TTU 05.915 - Exploring the potential of circular epsilon RNA decoys for HBV treatment

Abstract

Chronic HBV infection is associated with a high risk of developing potentially fatal liver cirrhosis and hepatocellular carcinoma, accounting for almost 1 mio deaths annually. Current HBV therapies are inefficient in achieving cure highlighting the need for novel therapeutic strategies. HBV replicates its DNA genome by reverse transcription of an RNA intermediate (pregenomic (pg) RNA) within nucleocapsids. Reverse transcription requires co-packaging of pgRNA together with the viral polymerase (P protein) which is critically dependent on binding of P to the pgRNA element epsilon.
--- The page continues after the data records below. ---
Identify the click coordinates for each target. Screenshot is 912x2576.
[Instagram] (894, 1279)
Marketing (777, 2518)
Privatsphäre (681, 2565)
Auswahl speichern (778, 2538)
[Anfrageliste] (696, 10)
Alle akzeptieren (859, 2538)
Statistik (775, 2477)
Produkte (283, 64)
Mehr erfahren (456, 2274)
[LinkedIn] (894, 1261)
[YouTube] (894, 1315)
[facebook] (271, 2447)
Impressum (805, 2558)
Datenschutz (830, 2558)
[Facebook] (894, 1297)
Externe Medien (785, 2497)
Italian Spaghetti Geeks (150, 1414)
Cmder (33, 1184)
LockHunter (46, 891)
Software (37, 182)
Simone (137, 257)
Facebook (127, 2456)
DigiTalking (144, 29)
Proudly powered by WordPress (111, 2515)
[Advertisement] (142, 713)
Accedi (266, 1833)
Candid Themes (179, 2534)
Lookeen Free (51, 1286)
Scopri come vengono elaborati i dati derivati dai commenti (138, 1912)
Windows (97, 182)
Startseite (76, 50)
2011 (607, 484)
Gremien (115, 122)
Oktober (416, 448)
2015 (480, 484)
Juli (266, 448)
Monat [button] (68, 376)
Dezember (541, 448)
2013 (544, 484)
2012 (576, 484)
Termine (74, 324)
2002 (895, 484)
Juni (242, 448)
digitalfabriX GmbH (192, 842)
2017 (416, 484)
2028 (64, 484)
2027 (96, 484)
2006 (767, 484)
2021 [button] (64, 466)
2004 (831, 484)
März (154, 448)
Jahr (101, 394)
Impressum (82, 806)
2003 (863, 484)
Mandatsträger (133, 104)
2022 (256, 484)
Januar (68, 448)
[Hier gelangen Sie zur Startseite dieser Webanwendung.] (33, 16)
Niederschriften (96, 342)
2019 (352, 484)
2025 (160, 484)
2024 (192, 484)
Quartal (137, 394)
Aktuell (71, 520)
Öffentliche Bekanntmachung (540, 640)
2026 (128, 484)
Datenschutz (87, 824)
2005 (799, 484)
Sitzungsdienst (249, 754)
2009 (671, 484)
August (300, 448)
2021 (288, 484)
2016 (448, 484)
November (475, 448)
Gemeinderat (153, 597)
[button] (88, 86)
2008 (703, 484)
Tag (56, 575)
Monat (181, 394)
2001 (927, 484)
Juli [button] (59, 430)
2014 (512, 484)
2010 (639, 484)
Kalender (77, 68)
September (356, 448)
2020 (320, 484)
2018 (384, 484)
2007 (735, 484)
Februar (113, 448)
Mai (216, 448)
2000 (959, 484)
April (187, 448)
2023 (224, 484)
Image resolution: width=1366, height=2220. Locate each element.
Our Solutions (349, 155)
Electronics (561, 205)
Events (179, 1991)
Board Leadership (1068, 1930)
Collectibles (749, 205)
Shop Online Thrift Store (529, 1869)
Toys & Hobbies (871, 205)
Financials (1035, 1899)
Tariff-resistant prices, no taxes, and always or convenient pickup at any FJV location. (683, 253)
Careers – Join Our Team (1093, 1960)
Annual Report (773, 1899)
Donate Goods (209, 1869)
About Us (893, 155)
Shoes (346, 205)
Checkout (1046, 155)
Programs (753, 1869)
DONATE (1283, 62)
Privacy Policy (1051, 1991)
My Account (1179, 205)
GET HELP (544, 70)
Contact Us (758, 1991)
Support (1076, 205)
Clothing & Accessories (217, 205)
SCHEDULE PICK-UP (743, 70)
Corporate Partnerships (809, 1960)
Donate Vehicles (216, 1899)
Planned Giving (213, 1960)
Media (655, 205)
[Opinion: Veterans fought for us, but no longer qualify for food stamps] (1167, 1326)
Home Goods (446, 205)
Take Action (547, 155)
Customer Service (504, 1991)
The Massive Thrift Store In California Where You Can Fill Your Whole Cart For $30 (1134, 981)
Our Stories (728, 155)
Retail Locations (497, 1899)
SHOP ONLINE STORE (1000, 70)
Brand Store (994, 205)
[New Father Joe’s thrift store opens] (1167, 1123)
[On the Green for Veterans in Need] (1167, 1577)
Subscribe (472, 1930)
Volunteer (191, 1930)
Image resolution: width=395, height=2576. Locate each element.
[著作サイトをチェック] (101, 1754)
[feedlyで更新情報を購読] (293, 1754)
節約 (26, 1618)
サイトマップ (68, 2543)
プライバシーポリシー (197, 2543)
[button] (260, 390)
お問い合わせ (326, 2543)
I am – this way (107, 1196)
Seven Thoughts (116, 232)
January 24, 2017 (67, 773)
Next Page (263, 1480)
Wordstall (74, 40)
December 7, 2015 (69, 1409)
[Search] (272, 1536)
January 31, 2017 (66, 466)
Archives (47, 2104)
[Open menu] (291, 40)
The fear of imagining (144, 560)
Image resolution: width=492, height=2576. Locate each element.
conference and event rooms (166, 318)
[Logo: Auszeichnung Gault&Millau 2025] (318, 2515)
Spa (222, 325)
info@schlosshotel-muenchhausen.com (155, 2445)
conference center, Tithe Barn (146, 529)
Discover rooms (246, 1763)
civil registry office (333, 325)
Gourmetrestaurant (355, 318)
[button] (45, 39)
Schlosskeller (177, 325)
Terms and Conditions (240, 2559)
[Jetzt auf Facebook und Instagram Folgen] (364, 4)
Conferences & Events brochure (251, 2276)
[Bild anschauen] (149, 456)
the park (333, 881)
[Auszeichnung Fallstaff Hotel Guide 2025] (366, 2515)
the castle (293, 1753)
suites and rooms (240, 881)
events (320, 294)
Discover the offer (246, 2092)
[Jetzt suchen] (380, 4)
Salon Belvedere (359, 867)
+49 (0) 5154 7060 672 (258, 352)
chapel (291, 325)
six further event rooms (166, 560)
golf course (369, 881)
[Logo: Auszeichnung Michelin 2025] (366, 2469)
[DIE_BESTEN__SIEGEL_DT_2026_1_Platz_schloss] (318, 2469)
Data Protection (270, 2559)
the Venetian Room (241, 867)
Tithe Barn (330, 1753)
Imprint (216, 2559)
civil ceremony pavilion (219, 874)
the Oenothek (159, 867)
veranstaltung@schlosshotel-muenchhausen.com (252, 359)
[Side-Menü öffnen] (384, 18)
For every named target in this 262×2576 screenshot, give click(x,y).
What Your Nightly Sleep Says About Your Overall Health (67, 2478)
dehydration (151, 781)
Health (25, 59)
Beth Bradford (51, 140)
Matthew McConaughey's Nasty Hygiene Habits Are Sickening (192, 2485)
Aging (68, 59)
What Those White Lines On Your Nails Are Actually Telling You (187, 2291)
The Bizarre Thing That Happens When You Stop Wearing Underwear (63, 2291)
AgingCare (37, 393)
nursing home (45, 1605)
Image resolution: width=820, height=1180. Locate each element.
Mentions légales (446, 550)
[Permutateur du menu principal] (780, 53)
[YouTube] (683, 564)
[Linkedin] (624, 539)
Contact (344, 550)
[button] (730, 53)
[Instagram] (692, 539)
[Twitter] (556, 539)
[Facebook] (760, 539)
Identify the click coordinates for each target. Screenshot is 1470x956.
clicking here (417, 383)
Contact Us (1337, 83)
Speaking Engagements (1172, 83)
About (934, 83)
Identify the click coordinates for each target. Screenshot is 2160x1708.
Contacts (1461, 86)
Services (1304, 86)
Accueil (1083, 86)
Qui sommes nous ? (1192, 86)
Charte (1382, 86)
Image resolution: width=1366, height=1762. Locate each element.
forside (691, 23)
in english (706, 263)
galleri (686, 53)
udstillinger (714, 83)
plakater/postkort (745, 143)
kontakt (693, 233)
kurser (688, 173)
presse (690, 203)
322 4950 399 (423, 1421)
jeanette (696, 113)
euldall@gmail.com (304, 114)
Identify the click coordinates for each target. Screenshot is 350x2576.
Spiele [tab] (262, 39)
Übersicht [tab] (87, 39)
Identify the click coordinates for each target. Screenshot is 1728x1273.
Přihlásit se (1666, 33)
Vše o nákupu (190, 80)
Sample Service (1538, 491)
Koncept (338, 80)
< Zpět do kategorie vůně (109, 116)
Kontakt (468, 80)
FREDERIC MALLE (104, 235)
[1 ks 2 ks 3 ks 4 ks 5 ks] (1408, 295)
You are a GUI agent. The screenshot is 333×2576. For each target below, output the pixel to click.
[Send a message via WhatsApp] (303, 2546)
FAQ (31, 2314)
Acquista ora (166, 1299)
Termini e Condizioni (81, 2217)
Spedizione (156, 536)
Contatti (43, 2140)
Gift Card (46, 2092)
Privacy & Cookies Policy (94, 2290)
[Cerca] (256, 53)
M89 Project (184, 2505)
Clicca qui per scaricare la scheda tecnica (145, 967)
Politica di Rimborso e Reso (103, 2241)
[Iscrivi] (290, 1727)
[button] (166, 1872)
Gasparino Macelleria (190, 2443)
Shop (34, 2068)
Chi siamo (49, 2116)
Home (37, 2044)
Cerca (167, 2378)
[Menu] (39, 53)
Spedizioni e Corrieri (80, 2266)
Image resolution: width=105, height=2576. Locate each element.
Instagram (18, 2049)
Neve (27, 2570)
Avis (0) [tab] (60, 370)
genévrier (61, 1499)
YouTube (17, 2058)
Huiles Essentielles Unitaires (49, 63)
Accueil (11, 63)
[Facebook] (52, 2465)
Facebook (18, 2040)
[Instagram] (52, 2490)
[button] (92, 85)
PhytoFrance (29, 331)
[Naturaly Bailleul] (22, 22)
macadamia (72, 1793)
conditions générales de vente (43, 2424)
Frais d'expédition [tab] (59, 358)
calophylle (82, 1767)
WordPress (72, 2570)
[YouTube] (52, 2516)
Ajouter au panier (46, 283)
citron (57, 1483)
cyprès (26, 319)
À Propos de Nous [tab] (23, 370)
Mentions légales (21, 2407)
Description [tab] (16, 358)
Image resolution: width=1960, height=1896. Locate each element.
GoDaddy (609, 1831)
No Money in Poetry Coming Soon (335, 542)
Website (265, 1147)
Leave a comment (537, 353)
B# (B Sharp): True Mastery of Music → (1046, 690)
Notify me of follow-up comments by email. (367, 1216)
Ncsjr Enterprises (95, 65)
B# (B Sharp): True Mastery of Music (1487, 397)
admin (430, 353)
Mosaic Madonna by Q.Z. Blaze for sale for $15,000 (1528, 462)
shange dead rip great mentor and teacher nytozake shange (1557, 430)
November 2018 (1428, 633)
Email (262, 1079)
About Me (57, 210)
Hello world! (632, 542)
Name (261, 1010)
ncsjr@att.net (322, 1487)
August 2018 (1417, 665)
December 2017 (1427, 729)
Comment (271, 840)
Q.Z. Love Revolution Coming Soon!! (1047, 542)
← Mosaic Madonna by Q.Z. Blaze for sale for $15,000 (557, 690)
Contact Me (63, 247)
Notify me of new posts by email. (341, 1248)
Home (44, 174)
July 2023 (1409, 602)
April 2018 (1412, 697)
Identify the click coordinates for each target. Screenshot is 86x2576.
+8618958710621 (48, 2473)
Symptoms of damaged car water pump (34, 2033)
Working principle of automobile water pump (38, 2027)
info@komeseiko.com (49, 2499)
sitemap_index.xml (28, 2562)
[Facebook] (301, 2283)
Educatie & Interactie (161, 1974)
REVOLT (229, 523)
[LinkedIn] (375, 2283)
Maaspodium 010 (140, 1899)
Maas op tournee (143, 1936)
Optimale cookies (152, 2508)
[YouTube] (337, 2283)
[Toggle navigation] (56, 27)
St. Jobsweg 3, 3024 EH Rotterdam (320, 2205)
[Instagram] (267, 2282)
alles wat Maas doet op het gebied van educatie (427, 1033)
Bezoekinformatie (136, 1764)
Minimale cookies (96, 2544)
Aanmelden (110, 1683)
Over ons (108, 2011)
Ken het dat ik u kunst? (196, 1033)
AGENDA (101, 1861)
Hence, interference with epsilon-P interaction should have a profound dual impact on replication due to prevention of both, pgRNA packaging and DNA synthesis, rendering the epsilon-P complex an attractive novel antiviral target. We aimed to achieve this goal by a decoy strategy using artificial epsilon RNA aptamers to compete with authentic, pgRNA resident epsilon elements for P binding. In this project we have engineered highly stable, circular („non-linear“) epsilon RNA decoy (NERD) aptamers. In preliminary experiments we could detect efficient aptamer specific inhibition of HBV replication by transfection of plasmids capable of intracellular production of NERDs into HBV replicating cells. To translate this novel approach into HBV therapy we aimed to develope a NERD based RNA drug. Recently powerful RNA therapeutics based on mRNA and siRNA have emerged. Instrumental for the success were breakthroughs in RNA delivery by lipidnanoparticles (LNPs). In this 12 month flexfund project we employed established LNP technology to produce NERD-LNPs for cellular delivery into HBV replicating cells. Antiviral activity of NERD-LNPs was tested in stably HBV transfected, Tet-off regulated hepatoma cells and in HBV infected NTCP-HepG2 cells. In summary, our data demonstrate proof-of-principle of epsilon aptamer mediated inhibition of HBV replication and provide a basis for future drug development.